*TASK DIRECTIONS*.
Starting with the line containing "Switch to Facial Expression settings" and going on through the line containing "coord(66,91)", rewrite those lines with "Facial Expression" swapped for "Body Pose", leaving everything else as it is.

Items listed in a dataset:

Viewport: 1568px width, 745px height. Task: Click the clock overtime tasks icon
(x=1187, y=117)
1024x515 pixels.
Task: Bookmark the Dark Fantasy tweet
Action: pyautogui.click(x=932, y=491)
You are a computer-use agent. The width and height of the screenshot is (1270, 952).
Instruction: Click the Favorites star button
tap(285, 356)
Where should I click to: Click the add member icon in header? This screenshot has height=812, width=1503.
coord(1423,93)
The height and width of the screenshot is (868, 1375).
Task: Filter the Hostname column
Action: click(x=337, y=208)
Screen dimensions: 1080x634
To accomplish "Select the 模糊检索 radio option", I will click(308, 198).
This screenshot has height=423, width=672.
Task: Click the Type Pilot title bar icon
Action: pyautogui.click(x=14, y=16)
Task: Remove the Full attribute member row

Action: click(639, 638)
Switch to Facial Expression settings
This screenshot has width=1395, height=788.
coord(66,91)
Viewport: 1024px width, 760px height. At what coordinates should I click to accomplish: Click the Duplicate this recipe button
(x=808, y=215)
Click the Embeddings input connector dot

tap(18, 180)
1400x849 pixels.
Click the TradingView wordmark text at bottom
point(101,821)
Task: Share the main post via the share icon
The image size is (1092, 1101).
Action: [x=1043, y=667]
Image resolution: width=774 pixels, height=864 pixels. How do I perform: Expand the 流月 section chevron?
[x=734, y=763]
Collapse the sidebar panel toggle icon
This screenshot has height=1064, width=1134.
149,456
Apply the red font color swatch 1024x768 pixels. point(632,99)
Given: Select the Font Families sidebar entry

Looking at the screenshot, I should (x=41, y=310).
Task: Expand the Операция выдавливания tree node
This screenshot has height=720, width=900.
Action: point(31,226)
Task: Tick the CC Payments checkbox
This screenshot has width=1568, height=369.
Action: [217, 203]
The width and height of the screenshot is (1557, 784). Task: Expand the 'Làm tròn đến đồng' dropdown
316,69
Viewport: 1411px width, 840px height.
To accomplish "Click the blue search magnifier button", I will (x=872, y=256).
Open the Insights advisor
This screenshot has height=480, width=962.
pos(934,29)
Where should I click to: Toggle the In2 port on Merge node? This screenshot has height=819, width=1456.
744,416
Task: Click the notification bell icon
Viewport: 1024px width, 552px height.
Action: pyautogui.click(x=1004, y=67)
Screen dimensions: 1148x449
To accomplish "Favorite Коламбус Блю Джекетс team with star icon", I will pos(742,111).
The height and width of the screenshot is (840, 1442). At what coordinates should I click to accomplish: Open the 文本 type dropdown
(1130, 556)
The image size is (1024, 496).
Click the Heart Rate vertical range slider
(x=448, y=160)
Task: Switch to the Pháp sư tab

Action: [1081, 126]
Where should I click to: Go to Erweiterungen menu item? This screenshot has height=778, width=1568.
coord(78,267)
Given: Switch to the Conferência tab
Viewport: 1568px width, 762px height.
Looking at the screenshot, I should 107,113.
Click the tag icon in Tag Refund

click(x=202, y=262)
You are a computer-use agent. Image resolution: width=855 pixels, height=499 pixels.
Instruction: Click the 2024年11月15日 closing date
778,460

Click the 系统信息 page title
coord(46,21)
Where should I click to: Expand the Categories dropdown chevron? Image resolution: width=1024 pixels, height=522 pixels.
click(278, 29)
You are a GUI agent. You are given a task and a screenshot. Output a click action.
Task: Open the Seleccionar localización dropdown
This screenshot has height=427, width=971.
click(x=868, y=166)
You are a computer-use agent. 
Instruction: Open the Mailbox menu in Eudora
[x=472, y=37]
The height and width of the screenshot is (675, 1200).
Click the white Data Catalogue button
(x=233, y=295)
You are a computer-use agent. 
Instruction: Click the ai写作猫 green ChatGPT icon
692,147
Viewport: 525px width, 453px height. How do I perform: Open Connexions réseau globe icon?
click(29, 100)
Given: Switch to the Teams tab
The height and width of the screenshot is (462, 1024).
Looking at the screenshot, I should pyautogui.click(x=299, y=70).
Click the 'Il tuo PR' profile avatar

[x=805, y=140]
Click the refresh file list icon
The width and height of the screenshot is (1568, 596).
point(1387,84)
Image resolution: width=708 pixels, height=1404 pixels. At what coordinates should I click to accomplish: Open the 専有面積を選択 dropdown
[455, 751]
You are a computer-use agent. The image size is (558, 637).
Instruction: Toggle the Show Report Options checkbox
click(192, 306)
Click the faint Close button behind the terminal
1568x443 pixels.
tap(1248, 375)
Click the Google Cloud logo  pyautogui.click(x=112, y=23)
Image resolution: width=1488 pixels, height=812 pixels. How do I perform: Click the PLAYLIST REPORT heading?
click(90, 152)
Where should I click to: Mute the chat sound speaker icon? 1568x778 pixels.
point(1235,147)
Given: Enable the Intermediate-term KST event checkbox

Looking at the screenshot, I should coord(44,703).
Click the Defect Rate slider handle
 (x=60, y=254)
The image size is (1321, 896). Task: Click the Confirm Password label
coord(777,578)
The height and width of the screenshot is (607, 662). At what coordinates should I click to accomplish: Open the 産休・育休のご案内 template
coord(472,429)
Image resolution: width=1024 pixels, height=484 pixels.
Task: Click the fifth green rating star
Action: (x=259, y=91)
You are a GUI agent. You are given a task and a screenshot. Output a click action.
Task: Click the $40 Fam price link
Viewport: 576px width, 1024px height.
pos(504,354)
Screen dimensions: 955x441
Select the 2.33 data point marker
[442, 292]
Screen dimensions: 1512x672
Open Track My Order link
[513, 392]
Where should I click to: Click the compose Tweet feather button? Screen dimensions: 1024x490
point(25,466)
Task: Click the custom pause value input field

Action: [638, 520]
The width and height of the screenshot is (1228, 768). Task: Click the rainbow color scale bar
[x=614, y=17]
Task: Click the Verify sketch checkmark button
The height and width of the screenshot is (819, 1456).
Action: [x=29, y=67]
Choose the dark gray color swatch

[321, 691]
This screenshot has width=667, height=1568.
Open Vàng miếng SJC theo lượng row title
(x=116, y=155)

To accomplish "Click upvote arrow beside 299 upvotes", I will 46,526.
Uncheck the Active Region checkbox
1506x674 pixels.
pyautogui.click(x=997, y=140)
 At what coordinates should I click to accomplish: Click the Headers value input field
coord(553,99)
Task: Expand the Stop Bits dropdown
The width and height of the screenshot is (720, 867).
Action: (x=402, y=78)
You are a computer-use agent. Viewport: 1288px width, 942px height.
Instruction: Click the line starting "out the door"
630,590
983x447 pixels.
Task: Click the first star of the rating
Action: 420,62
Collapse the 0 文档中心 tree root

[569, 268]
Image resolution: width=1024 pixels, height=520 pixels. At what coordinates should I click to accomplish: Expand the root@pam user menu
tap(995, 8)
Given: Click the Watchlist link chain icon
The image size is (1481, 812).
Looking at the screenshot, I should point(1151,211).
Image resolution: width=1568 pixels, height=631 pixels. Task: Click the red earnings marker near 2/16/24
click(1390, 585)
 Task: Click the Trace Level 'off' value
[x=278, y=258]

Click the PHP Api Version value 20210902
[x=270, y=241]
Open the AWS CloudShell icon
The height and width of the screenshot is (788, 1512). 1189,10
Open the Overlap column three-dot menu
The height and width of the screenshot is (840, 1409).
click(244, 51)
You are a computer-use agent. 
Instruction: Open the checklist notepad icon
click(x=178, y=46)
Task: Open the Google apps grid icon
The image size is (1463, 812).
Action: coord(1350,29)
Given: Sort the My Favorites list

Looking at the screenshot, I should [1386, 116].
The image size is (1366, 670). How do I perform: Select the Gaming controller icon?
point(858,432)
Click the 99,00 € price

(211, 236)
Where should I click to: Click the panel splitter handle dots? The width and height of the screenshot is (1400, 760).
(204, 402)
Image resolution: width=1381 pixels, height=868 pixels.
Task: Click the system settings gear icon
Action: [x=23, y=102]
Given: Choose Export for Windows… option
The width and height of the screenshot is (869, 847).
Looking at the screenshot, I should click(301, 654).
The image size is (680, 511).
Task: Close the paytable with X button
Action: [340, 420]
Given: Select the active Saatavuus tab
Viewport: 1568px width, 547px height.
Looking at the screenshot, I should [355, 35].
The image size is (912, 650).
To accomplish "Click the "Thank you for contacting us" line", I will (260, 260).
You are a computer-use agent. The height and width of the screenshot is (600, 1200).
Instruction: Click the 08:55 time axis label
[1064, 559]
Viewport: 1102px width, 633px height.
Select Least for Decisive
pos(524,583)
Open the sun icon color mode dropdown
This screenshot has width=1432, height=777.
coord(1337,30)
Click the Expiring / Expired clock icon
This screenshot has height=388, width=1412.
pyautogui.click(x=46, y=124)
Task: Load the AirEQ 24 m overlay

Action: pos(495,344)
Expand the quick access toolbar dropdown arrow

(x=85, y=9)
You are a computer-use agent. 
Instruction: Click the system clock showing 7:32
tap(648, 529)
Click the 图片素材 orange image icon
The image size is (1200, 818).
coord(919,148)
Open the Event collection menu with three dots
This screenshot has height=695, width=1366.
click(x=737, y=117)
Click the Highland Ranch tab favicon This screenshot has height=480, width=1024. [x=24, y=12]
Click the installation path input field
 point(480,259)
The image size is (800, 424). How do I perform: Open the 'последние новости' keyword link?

*EXERCISE OUTPUT*.
Switch to Body Pose settings
This screenshot has width=1395, height=788.
coord(66,91)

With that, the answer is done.